Correct answer: B Explanation: The HIPAA 72-hour restoration target is a capability requirement — covered entities must be able to restore critical systems within 72 hours after a security incident. CIRCIA's 72-hour clock is a reporting obligation to CISA. They are independent and can both apply simultaneously to the same healthcare ransomware incident.

Q8. Under the 2025 NPRM, business associate agreements must be updated to require notification of security incidents within what timeframe?

  • A) Without unreasonable delay, not to exceed 60 days
  • B) Within 72 hours of discovering a confirmed HIPAA breach
  • C) Within 24 hours of discovering a security incident, regardless of whether it constitutes a HIPAA breach
  • D) Within 30 days of discovering any unauthorized access to ePHI

Correct answer: C Explanation: The 2025 NPRM proposes that BAAs must require business associates to notify covered entities within 24 hours of discovering a security incident — regardless of whether the incident constitutes a HIPAA breach.
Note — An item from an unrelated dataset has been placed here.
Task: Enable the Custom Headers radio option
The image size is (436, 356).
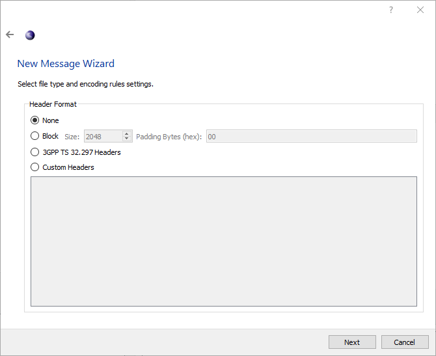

This is a tighter and broader obligation than current HITECH breach notification requirements.

Q9. The HIPAA Breach Notification Rule (45 CFR Part 164, Subpart D) was NOT modified in the 2025 NPRM. For a large breach affecting 500 or more individuals, what is the current deadline for notifying HHS?

  • A) Within 30 days of discovery
  • B) Within 72 hours of discovery
  • C) Within 60 days of discovery — published on the HHS "Wall of Shame" website
  • D) Within 60 days of the end of the calendar year in which the breach occurred

Correct answer: C Explanation: Under the unchanged Breach Notification Rule, large breaches (500 or more individuals) must be reported to HHS within 60 days of discovery, and these reports are published publicly on the HHS "Wall of Shame" website. Small breaches (fewer than 500) are reported to HHS within 60 days of year-end.

Q10. Which enforcement agency is the primary HIPAA enforcement authority, and what is the per-violation civil penalty range for willful neglect that is NOT corrected?

  • A) FTC; $25,000 to $100,000 per violation
  • B) HHS Office for Civil Rights (OCR); $50,000 per violation (annual cap $1.9M, inflation-adjusted)
  • C) DOJ Criminal Division; criminal fines up to $250,000 per violation
  • D) State attorneys general only; no federal civil penalty applies to willful neglect

Correct answer: B Explanation: HHS Office for Civil Rights (OCR) is the primary HIPAA enforcement authority. For willful neglect that is not corrected, the civil penalty is $50,000 per violation with an annual cap of $1.9M (inflation-adjusted). State attorneys general may also bring enforcement actions under HITECH.